### PROMPT:
Using the data below, return every line that holds the word "computer".

### DATASET ENTRIES:
-- Opening Marker --

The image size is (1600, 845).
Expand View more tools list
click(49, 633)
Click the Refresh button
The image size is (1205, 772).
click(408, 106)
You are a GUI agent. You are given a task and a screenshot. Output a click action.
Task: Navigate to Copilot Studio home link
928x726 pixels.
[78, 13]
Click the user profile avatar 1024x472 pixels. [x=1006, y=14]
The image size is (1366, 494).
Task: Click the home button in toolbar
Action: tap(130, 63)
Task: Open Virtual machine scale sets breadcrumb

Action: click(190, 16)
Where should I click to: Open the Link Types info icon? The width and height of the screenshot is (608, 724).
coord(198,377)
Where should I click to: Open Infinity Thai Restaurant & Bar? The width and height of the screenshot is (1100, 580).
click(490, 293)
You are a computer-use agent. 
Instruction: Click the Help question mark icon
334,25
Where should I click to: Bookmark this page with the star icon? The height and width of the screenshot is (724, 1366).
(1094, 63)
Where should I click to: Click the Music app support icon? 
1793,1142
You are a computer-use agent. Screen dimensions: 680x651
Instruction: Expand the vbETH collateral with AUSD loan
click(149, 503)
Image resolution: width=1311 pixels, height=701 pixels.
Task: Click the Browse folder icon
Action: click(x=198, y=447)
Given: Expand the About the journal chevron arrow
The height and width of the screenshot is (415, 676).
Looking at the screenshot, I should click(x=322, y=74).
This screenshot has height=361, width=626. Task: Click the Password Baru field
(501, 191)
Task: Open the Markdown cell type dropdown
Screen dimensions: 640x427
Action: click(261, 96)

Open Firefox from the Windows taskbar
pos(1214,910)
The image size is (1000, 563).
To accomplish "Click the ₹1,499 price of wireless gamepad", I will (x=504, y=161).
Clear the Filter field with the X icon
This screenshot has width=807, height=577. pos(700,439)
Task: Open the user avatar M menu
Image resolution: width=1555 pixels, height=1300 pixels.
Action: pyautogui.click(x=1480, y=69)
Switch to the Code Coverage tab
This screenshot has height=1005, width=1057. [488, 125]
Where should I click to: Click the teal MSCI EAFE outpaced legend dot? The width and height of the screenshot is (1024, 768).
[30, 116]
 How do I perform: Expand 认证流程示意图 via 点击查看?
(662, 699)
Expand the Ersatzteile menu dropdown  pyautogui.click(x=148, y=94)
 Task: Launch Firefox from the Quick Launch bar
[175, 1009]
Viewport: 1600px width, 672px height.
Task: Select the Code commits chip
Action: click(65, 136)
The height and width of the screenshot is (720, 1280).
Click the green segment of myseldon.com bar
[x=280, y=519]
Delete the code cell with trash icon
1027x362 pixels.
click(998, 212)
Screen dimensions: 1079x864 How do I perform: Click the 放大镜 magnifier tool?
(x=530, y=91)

-- Closing Marker --

### WRITTEN REPLY:
You are a computer-use agent. 
You are a computer-use agent. Screen dimensions: 680x651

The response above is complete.